Master of Science in Plant Pathology (MS)

Degree Level

Graduate

Department

Plant Pathology

Advisor

Jim Correll

Committee Member

Burt Bluhm

Second Committee Member

Ken Korth

Third Committee Member

Craig Rothrock

Fourth Committee Member

Ainong Shi

Keywords

Biological sciences; Anthracnose; Celery; Colletotrichum acutatum

Abstract

An anthracnose disease of celery, caused by Colletotrichum acutatum sensu lato, has been reported in the U.S. A phylogenetic analysis was conducted on a collection of isolates from celery and non-celery hosts to evaluate their taxonomic position within Colletotrichum acutatum sensu lato. Both celery and non-celery isolates were evaluated for pathogenicity on celery and for vegetative compatibility.
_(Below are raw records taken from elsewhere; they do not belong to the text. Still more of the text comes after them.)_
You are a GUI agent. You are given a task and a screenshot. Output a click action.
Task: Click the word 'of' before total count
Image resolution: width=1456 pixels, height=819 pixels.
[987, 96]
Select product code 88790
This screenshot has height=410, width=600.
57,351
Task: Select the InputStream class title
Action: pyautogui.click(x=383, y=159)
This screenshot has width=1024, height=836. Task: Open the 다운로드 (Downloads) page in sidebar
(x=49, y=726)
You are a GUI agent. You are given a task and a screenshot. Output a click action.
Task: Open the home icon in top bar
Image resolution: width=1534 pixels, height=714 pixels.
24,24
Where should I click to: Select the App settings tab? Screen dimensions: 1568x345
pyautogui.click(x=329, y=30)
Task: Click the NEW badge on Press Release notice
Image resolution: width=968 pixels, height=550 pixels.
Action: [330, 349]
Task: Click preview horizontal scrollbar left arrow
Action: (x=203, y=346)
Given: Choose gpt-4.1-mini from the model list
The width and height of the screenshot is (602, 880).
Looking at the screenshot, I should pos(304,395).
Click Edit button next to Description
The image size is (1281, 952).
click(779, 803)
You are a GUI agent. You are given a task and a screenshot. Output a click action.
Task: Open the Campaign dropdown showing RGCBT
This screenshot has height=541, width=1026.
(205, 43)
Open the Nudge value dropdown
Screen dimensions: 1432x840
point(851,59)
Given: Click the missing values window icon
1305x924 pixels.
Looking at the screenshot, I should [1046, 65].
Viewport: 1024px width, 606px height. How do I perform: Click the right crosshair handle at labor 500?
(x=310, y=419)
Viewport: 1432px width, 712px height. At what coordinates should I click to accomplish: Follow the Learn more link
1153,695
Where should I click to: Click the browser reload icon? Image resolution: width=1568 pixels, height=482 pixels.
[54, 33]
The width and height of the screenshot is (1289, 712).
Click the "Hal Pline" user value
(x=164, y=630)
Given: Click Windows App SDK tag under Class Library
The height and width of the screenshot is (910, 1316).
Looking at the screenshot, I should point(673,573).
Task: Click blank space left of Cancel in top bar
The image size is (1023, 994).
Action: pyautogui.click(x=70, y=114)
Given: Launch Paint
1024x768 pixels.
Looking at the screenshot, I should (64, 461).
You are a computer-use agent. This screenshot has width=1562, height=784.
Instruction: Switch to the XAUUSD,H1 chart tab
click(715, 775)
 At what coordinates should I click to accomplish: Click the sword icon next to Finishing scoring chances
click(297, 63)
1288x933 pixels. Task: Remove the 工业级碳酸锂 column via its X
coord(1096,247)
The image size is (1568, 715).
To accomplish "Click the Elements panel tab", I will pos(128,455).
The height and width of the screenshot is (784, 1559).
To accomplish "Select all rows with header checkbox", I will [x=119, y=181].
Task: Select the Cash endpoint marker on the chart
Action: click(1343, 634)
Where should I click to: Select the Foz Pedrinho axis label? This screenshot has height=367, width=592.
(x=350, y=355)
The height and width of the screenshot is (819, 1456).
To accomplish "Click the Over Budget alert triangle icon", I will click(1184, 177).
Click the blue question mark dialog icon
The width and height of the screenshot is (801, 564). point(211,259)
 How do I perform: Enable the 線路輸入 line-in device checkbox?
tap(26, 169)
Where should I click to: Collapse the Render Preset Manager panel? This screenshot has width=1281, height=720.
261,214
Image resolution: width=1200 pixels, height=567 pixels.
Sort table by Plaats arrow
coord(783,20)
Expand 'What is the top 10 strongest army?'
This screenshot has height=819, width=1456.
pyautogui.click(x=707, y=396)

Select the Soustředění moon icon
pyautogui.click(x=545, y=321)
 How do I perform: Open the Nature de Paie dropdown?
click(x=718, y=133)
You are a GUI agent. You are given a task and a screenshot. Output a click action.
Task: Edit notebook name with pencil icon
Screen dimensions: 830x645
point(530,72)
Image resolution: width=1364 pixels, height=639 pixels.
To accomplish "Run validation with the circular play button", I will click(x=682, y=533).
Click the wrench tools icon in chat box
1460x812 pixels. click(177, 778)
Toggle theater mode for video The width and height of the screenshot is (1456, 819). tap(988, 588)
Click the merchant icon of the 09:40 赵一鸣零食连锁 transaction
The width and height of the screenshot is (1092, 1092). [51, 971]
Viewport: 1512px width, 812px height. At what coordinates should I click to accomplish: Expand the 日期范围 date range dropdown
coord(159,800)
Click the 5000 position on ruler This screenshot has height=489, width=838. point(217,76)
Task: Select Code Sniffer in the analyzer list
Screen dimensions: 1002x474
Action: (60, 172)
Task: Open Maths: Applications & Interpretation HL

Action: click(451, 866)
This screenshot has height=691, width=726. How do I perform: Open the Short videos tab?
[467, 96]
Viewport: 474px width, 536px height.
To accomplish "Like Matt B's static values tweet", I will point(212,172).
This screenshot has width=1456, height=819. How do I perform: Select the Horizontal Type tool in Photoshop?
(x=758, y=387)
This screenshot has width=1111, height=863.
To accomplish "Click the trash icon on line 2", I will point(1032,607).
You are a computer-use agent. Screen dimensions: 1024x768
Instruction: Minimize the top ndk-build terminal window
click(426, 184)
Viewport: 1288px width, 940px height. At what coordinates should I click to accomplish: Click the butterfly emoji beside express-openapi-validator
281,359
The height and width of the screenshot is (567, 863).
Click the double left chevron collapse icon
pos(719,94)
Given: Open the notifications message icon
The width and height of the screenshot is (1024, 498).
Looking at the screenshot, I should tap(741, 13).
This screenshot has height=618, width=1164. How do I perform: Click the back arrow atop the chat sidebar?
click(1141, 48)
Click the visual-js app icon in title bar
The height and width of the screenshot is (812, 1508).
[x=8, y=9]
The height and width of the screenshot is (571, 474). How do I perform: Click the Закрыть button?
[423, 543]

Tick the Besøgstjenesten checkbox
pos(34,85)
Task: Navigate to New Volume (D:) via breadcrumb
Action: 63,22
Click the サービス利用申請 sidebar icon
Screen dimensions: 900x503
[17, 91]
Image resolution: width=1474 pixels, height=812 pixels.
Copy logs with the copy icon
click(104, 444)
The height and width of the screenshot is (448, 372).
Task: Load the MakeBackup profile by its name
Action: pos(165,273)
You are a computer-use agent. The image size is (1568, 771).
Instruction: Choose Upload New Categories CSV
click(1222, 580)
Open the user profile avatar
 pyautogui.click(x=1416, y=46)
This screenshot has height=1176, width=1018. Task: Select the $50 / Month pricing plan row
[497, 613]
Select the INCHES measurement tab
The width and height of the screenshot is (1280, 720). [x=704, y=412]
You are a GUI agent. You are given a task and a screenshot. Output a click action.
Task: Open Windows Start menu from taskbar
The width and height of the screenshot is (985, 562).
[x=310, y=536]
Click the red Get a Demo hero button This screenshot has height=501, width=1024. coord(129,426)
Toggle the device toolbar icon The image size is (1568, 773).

Culture filtrates from celery and non-celery isolates were evaluated for their ability to reproduce the unusual leaf curl type symptoms. A total of 18 celery isolates were evaluated for their taxonomic placement based on analysis of the glutamine synthetase intron sequence. All isolates were closely related and belonged to the newly described species Colletotrichum fioriniae. A total of 57 isolates of Colletotrichum acutatum sensu lato and C. fioriniae, representing four previously defined genetic clades, were found to have a wide virulence spectrum on celery. All isolates originating from celery caused disease on celery whereas a wide range in virulence on celery was observed among the non-celery isolates. The 18 celery isolates grouped into six vegetative compatibility groups indicating the population was not clonal. Elevated temperatures greatly increased leaf curl symptoms in greenhouse tests. The degree of crown rot severity and the number of petiole lesions per plant were correlated with the percent of leaf curl symptoms. Although there were inconsistencies in the experiments to determine if culture filtrates can cause leave curl symptoms, some evidence indicates that certain isolates produce a metabolite that mimics the leaf curl symptoms of the disease. The filtrate may contain indole acetic acid (IAA), and purified IAA can also cause leaf curl symptoms on celery.